郭漫没有看他,只是自顾自地说了下去,仿佛在阐述一个再明白不过的道理:“韩董,保护传承最好的方式,从来不是把它供在庙里,让它成为一个需要被瞻仰的标本。而是要让它活在市场上,让它产生巨大的商业价值,再用商业创造的利润,去反哺文化本身,形成一个健康的、可以自我造血的循环。”
她抬起头,目光直视着韩东升那双深不见底的眼睛,将话题毫不留情地拉回了原点。
“所以,我依然认为,尽快促成郭玉春酒业与常安集团的商业合作,才是对‘郭氏1号’,对这份传承,最负责任的态度。”
茶室里的空气,瞬间冷了下来。
龙涎香的暖意,似乎被这几句话驱散得一干二净。
韩东升脸上的笑容未变,但那笑意已经不再抵达眼底。
他靠回椅背,静静地看了郭漫足足有十秒钟,那眼神,像是在重新评估一件藏品的价值。
“郭女士,真是后生可畏啊。”他忽然笑了,只是这次的笑声里,带上了一丝说不清道不明的寒意。

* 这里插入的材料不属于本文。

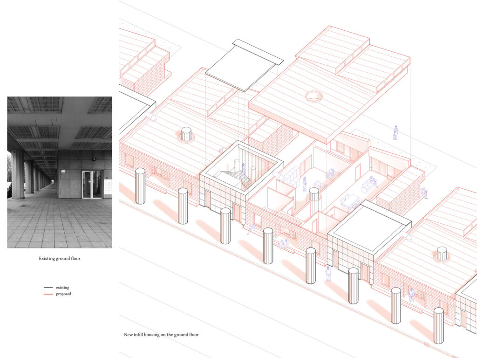Screen dimensions: 477x358
Task: Click the person standing on the upper-right roof
Action: coord(395,132)
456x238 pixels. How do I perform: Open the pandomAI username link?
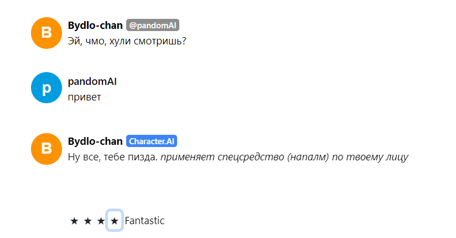point(92,82)
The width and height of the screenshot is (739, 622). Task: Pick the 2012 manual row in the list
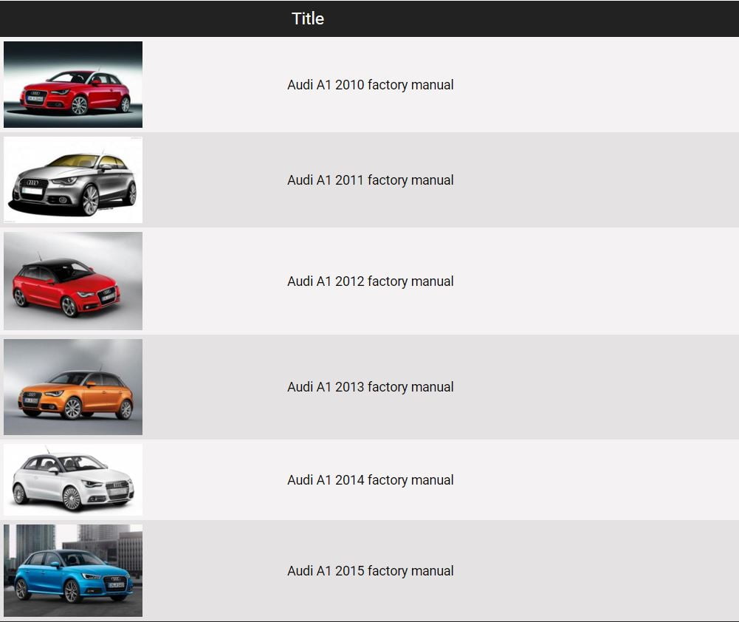point(591,281)
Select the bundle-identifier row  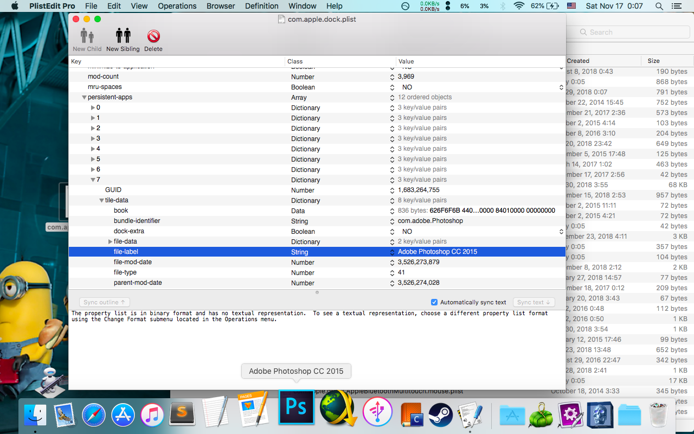(x=137, y=221)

他看似随意地拿起茶夹,拨弄着茶盘里的残渣,声音也变得有些飘忽。
“说起传承,我倒是听过一些野史趣闻。”
他的动作很慢,每一个字都像是从牙缝里挤出来的。
“据我所知,汉和帝时期的太医丞郭玉,传承久远,开枝散叶。流传下来的,好像……并非只有郭女士您这一支血脉吧?”
郭漫握着茶杯的手,指节猛地收紧。
只听韩东升慢悠悠地继续说道:“我听说,郭氏还有一个分支,如今就在我们京城。族中一位长辈的手里,似乎……保留着比那本《郭氏草木酿》手记,更完整、更详尽的祖传医案和酿造心法。”